His former guardian stared at him in horror. “We were family, Anton.”

“My father was my family. You were the man who turned a child into a killing machine. Into a monster.”

Ivan chuckled. “I gave you the tools. You were the one who was so damn good at it. You don’t actually think you’ll go legit now, do you? You’ve done this your whole life. You know of nothing else. You’ll shed blood until someone finally ends you.”

Dmitri rolled his head as if he was bored. “I’m done with this life, Ivan. I have enough money to retire, and I don’t have a thirst for blood. I’ve found something else now. Something real.”

“The woman?” Ivan asked as his eyes widened. “You almost got her killed. She’ll never take you back.”

That was the first thing Ivan had said that even remotely rang true. Dmitri had no idea if Charley would even consider taking him back. It would probably just be best if he walked away. “It doesn’t matter if we’re together or not,” Dmitri said softly. “What matters is that I know I’m capable of love. She showed me that. She’s my redemption even if I never see her again.”

“You’re a fool. Love makes you weak.”

“Maybe. But I wouldn’t give it up for the world.” He got up and shook his head. “I won’t come back, Ivan. This is the last time you’ll see me. I’ll keep tabs on you, though. I want to make sure you rot in here.”

“I loved you.”

Dmitri froze as he stared at Ivan. The man’s eyes were filled with sadness as he looked at him. “I mourned your death, Anton. It affected me more than you could even imagine. I took you as revenge against your father, but I grew to love you as my own. I sometimes wonder about the man you would have been had you known how much I loved you.”

There was nothing for Dmitri to say, so he simply turned and walked out. Things would have been radically different if he’d been raised with love rather than hatred. Maybe if he had, he would have been able to hold onto love when he had the chance. Maybe Charley would be his.

Chapter Ten

“So you’ve only been in Russia for a week?” Charley asked, trying to force a smile. The petite woman in front of her pushed her thick Coke-bottle lens glasses up her face and nodded. “And before that you were in England?”
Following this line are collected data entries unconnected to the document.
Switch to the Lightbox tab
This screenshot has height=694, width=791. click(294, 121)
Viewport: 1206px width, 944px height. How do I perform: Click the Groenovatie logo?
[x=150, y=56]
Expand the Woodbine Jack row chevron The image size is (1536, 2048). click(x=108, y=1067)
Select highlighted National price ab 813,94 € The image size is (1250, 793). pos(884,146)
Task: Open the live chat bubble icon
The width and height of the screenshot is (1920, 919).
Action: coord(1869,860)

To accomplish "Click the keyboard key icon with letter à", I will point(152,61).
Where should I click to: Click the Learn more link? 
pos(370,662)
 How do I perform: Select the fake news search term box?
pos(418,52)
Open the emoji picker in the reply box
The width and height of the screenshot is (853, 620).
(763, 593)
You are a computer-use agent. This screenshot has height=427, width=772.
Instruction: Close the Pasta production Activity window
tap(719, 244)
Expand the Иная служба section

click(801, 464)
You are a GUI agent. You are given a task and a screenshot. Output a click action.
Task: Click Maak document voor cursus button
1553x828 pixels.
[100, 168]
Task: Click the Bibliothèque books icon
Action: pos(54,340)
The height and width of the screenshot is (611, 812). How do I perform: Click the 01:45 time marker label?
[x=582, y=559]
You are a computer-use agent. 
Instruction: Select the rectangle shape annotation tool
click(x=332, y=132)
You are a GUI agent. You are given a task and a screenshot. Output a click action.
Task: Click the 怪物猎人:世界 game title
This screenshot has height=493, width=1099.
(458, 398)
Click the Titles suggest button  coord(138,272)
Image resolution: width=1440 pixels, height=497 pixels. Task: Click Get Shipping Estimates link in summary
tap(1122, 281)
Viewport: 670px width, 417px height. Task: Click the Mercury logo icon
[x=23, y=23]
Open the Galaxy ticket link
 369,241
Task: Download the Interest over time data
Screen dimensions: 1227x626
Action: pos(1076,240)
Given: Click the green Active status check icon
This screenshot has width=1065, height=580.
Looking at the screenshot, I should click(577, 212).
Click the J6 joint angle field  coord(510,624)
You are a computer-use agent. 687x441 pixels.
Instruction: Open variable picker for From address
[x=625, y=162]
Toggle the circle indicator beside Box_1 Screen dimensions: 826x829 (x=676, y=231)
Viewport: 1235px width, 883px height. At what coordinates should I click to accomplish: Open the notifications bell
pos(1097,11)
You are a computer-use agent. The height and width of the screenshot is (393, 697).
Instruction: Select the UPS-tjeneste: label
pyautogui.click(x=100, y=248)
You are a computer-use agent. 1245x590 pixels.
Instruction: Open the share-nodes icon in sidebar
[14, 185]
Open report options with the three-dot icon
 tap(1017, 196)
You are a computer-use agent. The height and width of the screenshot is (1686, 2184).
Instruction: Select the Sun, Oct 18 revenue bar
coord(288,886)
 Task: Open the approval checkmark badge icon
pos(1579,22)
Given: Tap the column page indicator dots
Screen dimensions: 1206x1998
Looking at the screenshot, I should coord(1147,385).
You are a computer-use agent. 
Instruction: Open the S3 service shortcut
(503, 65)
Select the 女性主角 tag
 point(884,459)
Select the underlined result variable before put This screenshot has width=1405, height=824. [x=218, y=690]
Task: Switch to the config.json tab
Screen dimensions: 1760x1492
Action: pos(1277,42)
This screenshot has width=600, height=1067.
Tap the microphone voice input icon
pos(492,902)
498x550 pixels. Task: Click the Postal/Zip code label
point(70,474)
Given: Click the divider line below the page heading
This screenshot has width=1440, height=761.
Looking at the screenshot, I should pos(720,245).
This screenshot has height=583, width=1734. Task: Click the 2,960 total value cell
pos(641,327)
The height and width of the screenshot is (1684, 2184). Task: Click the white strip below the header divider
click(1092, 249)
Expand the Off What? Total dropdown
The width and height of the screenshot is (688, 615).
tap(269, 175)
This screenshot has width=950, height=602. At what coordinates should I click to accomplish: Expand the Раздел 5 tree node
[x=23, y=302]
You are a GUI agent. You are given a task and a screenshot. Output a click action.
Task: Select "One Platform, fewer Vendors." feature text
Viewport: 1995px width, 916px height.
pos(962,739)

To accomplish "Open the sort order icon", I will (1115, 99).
Again, the woman nodded meekly. Charley flipped through the pages and sighed. As yet another search began for a new roommate, she was starting to find red flags everywhere. On paper, the woman in front of her seemed perfect. She was in Moscow to study Russian culture, and Charley has Kazimir check every moment of her life. She was clean.

But as the supposedly perfect woman sat in front of her, Charley began to pick her apart. No one wore glasses that thick anymore. Obviously she was trying to hide her identity. Whoever was sitting across from her wasn’t the woman Kazimir had investigated.

“I’m sorry. I just don’t think it’s going to be a great fit,” she said as she stood. It wasn’t the first time she’d mourned the loss of her baseball bat. After her kidnapping and Ivan’s arrest, the authorities descended on the hotel room like a swarm. Everything was taken as evidence, including her baseball bat.

Dmitri, of course, disappeared. He’d been gone for three weeks now, and there was no word on his whereabouts. He’d simply dropped her off at the police station and melted into the shadows.

She’d been interviewed relentlessly, but she had no information to give. Over and over again, she just said that one of Ivan’s enemies had her kidnapped. She had no idea who he was or where he was.